As Sadanand in Abhimaan (1973)
Rated as one of his most poignant performances, Hangal played Jaya Bacchhan’s father, mentor and guru in Abhimaan.

As Rahim chacha in Sholay (1975)
A film where every dialogue became a style statement, even Hangal got his due. Essaying the role of Rahim Chacha, an elderly villager of Ramgadh, his line ‘Itna Sannaata Kyun Hai Bhai’ has echoed successfully over the years. Rahim Chacha also became a phrase associated later on with any helpless old man.

As Ram Shastri in Aaina (1977)
Hangal's portrayal of Ram Shastri, an upper caste Hindu, brought out the diversities of the traditional Indian society in 'Aaina'.  His realistic acting and character portrayal as a Brahmin fetched him accolades.

As Inder Sen in Shaukeen (1982)
After having carved a serious reputation for himself, Hangal redefined his image by playing an old man with young aspirations in Shaukeen. His role involved ogling at a much younger Rati Agnihotri and speaking English in an overtly hilarious accent.

As Advocate Gupta in Meri Jung (1985)
Hangal was the perfect crusader representing the ‘common man’ on screen. As a lawyer, he fought for the rights of the common man in this movie. His verbal battle against Amrish Puri was heart-rending and is still regarded as one of the best confrontations on-screen.

As Sardar Vallabhbhai Patel in Lord Mountbatten – The last Viceroy (1986)

This was a mini TV series where Hangal acted the role of Sardar Vallabhbhai Patel. Set in pre-independent India, Hangal’s role was found to be historically accurate. His appearance closely resembled Patel, being a perfect reconstruction of the Indian barrister and statesman. Not many know that Hangal was an active participant in the Indian freedom struggle. He moved to Bombay after the Partition of India in 1949 after 3 years in prison in Pakistan.

As Shambhu Kaka in Lagaan (2001)
Playing the role of the eldest villager, it was endearing to watch the veteran actor lip sync the lines ‘Kale Megha, Kale Megha Pani Toh Barsao’. Although a cameo, he left his mark as a character artist and did complete justice to his role in spite of being injured.

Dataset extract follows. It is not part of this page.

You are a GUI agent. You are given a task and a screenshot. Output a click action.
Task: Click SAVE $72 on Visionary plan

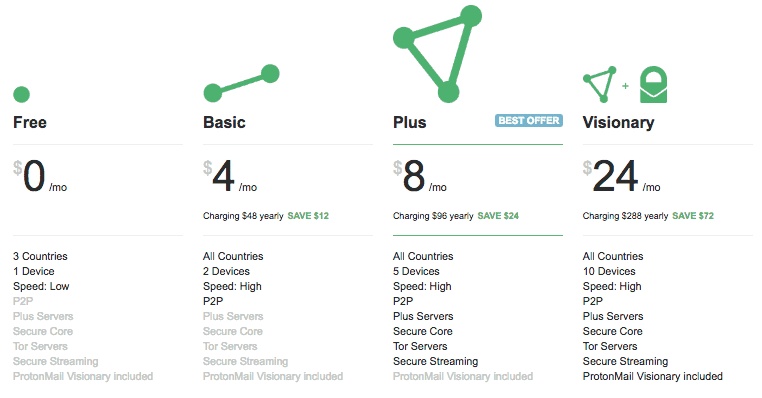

As Himself in Madhubala (2012)
His last appearance on screen set the media abuzz. He played himself, a veteran actor who christens the baby Madhubala. Hangal stepped out of his house for the first time in five months for the shooting. But he proved that he may be a bit rusty around the edges at 95, but has not forgotten his art and pulled off his part in a single-take shot. He was, of course, delighted with the applause on the set.

AK Hangal continues to live in or memories. The grand old man leaves behind a legacy that would remain young in our hearts forever. RIP Hangal Saab!